====== Excerpt ======

Celebrity

The Nice Guy

High Fidelity star Jake Lacy often plays the platonic ideal of a tender male archetype. He’s learning to be OK with that.

by Samantha Leach
Jake Lacy in gray suit
Getty Images

Jake Lacy loves Rage Against the Machine. The 35-year-old father of two listens to them as pump-up music on the treadmill; he's going to beg his wife to get a babysitter so they can attend the band's show at Madison Square Garden this summer. "It's the music I grew up on," says Lacy, while we browse the rap section of Rough Trade record shop in Brooklyn. "When I heard 'Bulls on Parade' and 'Down Rodeo' I was enthralled." He later whips out his iPhone to play a Sturgill Simpson song for me as we pore over Big K.R.I.T records while Harry Styles pops up as his last played artist.

====== Source data ======

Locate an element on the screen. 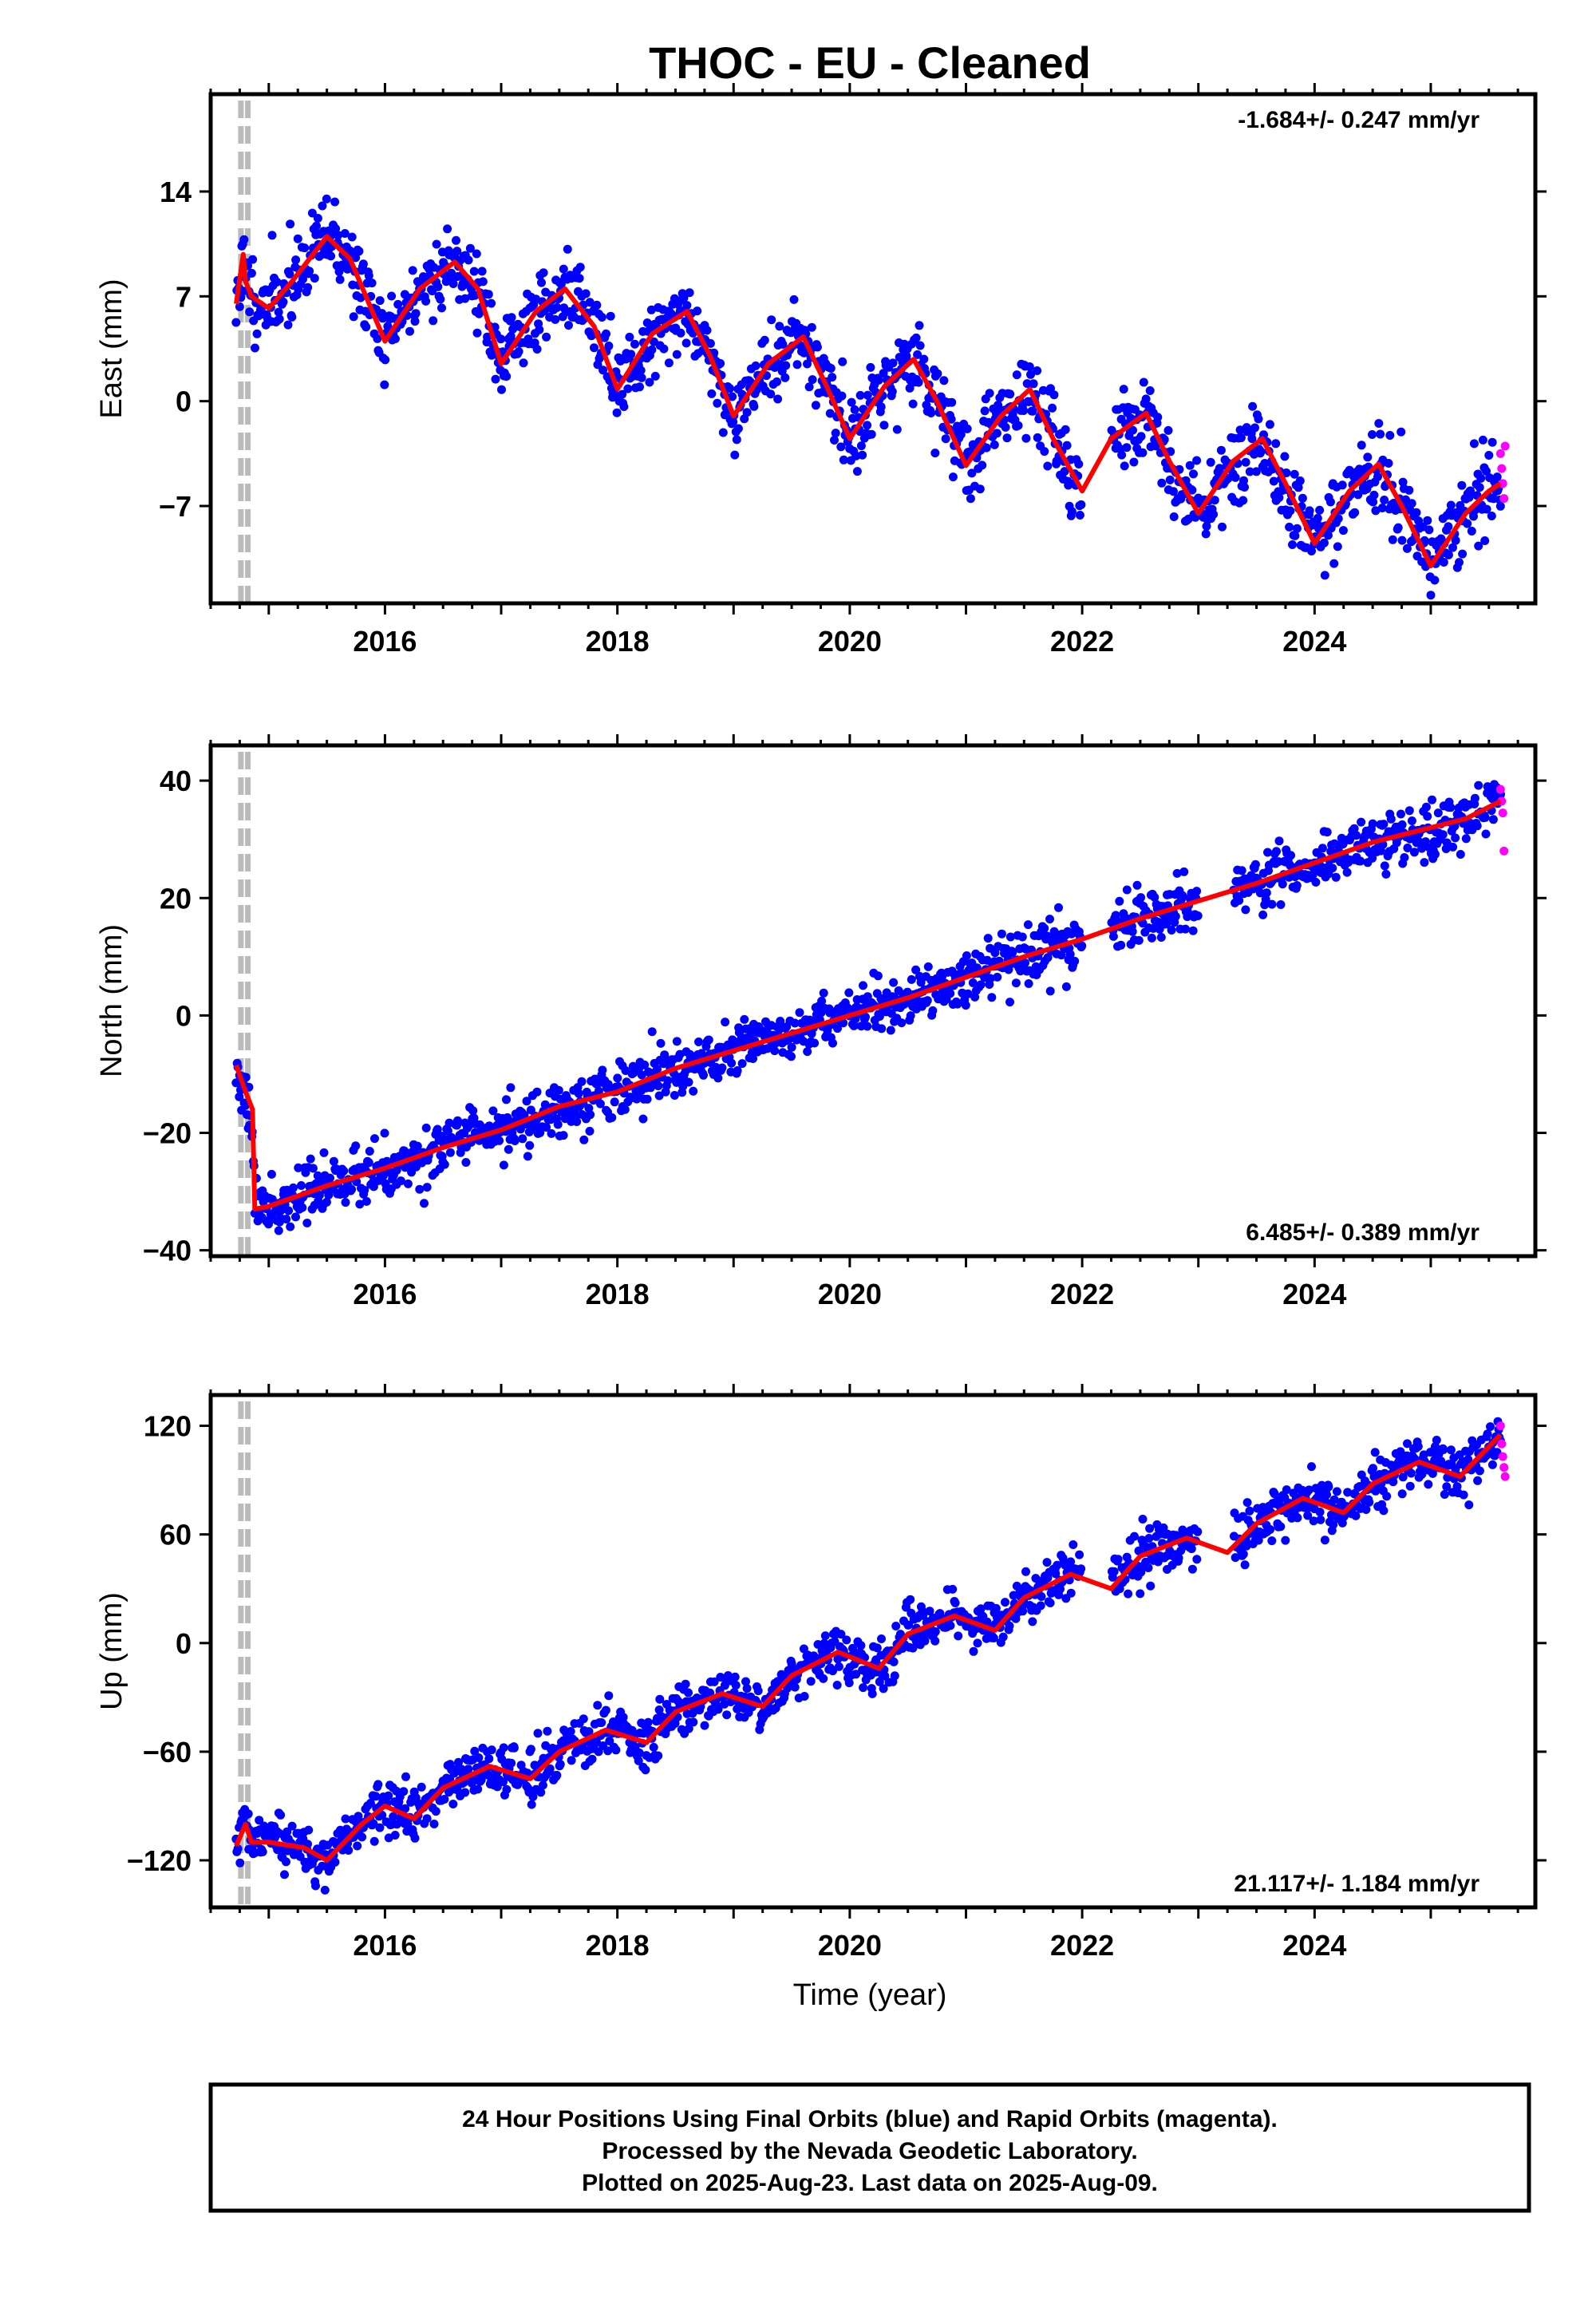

======

[Task]: Write out the passage of the Jake Lacy profile from "Jake Lacy loves" to "last played artist.", word for word. The data above is separate from the Jake Lacy profile.

[Written answer]:
Jake Lacy loves Rage Against the Machine. The 35-year-old father of two listens to them as pump-up music on the treadmill; he's going to beg his wife to get a babysitter so they can attend the band's show at Madison Square Garden this summer. "It's the music I grew up on," says Lacy, while we browse the rap section of Rough Trade record shop in Brooklyn. "When I heard 'Bulls on Parade' and 'Down Rodeo' I was enthralled." He later whips out his iPhone to play a Sturgill Simpson song for me as we pore over Big K.R.I.T records while Harry Styles pops up as his last played artist.